Adobe Winter Lockdown

by John Hamilton Farr on December 8, 2009 · 2 comments

in Taos

What you gotta have...

All of a sudden, everything is different, if familiar.

And don’t give me any rhapsodies about solar homes or New Age nonsense, I’m talking old adobes in the first real storm of the season. What we have here is more medieval than anything else. Primeval, even. Like being trapped inside a cave and glad of it, at least for a while.

All day and now into the night, the wind has been howling from the west at 25-40 mph and sometimes higher. There never was a lot of snow, but the wind has blown some good-sized drifts across the road in places. This is mostly a wind and cold phenomenon, then. Inside the 18-inch thick solid adobe walls, however, you really don’t hear much of anything. One reason is that in these old buildings, almost all the windows are fixed, just panes of glass set into the wall, with nothing to leak or open. This one does have three small sliding windows for ventilation in the kitchen, bathroom, and bedroom, all added later. The traditional method of ventilating old adobes was to leave the doors open, you see. (And where you do find windows that open in an old adobe, they certainly won’t have screens.)

I like these old adobe houses for the solidity, though. The floor beneath my feet is actually the ground: just adobe clay spread over roughly-leveled, hard-packed dirt. Where the floor in the kitchen of our old house in Maryland bounced like a plywood trampoline, this thing ain’t goin’ nowhere. I’m sitting on the ground itself, surrounded by rock-hard walls of mud that come right down to the same dirt they’re made of, or do they rise right out of it? Either way, it reinforces the feeling of being in a cave, a good place to be when it ain’t a fit night out for man nor beast. It is confining, though. And now with the weather…

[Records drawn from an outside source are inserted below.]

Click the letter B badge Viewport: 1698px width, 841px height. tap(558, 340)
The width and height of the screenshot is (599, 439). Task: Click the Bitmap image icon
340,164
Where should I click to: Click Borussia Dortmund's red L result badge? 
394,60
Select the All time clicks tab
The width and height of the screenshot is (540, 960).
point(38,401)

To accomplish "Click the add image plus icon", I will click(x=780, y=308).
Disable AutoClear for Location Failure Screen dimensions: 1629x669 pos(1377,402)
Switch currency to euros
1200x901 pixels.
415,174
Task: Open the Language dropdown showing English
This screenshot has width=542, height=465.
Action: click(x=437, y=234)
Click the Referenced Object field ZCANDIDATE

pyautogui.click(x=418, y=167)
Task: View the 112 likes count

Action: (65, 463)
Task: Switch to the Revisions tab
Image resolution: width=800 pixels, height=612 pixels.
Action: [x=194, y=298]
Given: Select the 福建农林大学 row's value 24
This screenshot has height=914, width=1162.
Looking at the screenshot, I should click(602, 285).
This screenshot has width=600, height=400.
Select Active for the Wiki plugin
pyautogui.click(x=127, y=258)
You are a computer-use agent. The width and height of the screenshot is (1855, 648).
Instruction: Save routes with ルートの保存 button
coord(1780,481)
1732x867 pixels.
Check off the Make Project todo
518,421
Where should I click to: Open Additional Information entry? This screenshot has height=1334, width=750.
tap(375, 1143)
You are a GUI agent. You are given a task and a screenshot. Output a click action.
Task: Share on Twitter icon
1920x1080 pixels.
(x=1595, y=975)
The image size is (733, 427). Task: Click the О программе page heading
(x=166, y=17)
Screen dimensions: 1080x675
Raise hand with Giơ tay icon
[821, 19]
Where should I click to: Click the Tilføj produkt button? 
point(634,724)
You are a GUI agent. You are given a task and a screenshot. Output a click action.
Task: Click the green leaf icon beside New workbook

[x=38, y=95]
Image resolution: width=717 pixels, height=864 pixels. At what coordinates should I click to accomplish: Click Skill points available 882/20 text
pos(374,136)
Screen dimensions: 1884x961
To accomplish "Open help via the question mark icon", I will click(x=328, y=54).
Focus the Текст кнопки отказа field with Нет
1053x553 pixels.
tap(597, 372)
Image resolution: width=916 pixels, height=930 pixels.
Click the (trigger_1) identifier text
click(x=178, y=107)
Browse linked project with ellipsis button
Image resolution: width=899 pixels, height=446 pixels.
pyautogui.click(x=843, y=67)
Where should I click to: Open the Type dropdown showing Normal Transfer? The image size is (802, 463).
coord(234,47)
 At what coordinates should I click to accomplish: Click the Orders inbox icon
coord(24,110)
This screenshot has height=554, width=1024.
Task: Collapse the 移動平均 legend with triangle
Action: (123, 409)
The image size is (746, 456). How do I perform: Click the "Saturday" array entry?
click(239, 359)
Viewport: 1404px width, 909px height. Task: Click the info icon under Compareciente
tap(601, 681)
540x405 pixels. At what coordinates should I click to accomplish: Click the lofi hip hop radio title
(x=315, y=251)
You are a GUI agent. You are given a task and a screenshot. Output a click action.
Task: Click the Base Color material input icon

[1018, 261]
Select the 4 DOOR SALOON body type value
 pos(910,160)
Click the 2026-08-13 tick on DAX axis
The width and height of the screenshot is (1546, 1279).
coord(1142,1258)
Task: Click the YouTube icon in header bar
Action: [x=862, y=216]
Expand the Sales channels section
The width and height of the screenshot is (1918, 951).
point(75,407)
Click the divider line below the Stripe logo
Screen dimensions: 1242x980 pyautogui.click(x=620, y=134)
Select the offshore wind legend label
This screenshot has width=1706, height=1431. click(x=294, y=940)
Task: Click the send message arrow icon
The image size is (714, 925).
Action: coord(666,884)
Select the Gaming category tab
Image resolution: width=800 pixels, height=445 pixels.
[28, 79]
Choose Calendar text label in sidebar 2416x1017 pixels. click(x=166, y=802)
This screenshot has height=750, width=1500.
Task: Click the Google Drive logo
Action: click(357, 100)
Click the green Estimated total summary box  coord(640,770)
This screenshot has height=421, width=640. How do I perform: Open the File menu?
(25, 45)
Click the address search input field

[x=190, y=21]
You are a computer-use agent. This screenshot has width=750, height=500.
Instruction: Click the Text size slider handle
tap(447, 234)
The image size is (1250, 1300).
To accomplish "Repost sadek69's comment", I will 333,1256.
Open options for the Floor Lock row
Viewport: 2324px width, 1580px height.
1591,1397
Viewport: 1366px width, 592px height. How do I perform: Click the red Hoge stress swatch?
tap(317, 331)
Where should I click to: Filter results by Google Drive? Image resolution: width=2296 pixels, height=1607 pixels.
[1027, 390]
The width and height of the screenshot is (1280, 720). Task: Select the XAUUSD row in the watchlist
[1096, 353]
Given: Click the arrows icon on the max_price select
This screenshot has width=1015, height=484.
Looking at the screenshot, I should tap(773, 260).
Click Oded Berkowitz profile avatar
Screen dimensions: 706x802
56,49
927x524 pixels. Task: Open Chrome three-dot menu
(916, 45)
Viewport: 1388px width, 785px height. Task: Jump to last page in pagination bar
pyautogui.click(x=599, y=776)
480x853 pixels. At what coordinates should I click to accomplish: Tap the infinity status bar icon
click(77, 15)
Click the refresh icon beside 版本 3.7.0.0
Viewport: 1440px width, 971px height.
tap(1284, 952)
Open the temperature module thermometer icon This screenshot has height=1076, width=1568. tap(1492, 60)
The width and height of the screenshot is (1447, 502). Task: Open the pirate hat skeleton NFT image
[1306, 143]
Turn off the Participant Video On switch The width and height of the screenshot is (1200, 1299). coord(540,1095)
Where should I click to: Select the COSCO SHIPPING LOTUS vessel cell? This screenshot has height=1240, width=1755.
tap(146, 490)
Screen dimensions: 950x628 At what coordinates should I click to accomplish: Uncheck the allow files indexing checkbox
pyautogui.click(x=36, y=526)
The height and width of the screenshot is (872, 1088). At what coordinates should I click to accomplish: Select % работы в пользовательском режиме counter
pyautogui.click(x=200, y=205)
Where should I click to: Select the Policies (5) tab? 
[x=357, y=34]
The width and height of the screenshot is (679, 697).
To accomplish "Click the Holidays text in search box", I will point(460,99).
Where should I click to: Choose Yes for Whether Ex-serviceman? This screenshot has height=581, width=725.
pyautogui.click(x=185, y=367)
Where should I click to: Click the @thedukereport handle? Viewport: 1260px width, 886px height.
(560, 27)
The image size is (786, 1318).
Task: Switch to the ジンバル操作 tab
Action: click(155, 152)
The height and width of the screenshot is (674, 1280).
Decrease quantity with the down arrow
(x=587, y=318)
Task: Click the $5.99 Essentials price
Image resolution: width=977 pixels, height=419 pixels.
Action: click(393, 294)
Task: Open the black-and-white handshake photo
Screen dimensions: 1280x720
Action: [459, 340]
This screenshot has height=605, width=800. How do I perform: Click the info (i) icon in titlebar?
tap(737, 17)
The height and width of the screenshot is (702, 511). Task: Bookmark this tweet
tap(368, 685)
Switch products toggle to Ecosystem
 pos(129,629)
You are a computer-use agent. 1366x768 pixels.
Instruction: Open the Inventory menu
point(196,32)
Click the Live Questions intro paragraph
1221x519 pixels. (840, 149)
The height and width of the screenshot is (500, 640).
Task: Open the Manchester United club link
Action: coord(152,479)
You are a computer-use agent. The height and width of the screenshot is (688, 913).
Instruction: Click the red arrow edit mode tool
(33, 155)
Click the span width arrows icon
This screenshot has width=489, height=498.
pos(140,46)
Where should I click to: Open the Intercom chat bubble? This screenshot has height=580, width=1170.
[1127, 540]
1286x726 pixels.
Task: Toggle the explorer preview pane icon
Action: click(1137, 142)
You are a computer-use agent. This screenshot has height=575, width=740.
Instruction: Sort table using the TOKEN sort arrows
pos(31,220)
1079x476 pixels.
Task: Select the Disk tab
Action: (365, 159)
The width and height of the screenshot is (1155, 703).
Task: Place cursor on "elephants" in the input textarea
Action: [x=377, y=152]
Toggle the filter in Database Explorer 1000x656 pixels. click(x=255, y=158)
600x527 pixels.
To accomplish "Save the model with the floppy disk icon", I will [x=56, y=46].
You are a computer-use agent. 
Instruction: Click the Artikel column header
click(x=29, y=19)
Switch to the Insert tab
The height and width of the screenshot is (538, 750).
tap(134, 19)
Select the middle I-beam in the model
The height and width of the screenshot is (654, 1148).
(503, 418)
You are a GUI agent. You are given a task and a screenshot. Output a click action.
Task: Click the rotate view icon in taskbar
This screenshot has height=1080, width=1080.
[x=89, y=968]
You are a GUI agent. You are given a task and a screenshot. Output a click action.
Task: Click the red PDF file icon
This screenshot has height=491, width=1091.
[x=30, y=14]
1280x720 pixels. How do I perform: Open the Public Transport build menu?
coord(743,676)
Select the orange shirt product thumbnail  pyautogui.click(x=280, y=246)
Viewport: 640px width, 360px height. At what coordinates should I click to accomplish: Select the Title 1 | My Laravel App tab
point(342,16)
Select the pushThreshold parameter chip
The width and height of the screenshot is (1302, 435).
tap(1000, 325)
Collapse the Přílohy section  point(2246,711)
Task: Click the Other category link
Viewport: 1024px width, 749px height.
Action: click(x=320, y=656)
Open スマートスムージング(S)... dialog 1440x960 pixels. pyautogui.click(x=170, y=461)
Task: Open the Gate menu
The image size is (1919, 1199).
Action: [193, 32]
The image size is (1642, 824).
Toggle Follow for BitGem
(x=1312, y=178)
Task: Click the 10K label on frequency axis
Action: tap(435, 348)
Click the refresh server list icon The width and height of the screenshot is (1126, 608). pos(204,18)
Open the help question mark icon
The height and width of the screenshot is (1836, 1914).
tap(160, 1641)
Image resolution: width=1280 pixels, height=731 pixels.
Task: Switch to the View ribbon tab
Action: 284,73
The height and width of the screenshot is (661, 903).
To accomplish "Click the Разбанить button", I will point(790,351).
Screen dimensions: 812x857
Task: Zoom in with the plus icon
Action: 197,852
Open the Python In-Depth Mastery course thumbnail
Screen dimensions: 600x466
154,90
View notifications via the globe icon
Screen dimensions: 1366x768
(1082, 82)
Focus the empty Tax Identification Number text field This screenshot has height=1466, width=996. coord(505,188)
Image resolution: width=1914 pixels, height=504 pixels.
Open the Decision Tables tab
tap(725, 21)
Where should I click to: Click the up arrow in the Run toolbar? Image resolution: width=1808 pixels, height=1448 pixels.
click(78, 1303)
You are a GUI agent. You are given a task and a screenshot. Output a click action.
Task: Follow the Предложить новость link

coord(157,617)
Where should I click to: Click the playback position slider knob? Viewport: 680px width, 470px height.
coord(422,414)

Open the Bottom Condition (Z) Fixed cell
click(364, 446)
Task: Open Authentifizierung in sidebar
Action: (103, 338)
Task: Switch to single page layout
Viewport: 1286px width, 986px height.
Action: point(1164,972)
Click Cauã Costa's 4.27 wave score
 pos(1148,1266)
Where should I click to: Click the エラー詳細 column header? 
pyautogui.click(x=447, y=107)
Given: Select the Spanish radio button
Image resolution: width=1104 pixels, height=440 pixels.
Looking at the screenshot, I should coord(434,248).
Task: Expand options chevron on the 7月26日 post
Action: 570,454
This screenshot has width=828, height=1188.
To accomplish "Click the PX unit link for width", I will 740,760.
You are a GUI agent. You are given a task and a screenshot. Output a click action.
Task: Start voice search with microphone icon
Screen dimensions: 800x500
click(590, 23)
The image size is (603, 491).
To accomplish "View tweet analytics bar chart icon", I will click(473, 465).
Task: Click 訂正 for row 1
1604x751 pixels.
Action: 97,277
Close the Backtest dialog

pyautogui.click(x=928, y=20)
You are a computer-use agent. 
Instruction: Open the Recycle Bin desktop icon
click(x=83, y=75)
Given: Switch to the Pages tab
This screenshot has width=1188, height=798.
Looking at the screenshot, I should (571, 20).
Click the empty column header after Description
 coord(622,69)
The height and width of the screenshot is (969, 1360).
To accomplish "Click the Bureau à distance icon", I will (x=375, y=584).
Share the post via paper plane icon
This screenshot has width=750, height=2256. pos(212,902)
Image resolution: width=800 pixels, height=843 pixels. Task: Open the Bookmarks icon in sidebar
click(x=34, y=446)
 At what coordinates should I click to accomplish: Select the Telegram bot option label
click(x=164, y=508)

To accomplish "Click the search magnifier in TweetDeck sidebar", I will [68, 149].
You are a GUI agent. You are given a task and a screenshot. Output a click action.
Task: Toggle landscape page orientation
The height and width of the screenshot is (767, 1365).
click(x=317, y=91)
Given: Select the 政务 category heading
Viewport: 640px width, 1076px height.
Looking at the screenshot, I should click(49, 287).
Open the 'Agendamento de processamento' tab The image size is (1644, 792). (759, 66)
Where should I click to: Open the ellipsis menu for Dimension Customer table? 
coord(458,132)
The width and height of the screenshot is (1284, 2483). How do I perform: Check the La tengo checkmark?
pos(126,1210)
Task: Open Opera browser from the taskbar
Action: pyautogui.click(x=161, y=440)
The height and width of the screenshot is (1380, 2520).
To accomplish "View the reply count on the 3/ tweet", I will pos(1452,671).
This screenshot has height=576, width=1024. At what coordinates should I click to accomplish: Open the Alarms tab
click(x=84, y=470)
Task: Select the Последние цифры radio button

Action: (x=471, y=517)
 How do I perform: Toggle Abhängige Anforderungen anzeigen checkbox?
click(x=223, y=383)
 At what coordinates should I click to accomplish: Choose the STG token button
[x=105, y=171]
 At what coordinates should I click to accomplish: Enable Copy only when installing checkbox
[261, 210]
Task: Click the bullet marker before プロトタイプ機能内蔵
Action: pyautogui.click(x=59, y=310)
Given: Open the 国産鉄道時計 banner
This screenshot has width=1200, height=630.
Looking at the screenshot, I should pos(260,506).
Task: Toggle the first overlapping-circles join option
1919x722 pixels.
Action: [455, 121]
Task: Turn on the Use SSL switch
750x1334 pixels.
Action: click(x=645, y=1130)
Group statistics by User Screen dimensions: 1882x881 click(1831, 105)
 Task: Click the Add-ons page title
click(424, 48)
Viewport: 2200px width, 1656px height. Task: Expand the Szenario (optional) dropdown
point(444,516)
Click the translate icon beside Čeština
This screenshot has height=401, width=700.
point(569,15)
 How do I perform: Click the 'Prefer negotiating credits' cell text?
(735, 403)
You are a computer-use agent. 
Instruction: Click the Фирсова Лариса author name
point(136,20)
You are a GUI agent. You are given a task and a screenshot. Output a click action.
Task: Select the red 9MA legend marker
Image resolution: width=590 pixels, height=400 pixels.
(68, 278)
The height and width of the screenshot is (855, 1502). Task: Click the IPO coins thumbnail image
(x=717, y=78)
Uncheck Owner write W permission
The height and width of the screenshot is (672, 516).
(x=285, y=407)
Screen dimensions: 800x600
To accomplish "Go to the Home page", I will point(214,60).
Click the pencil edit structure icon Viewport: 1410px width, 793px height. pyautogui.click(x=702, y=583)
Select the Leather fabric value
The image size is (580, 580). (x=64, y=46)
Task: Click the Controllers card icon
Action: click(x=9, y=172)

It’s cold enough to kill you. The body’s response to that is significant (I’m exhausted and just want to hibernate). You have to huddle inside. At least it’s plenty warm around the hot spots, the wood stove and the oil-filled electric heater underneath my computer desk. If you walk past the barely-cracked window in the kitchen, you can hear the wind whistling past the frosted metal frame, but only just a little. And this is where it gets much different from any other place I’ve lived.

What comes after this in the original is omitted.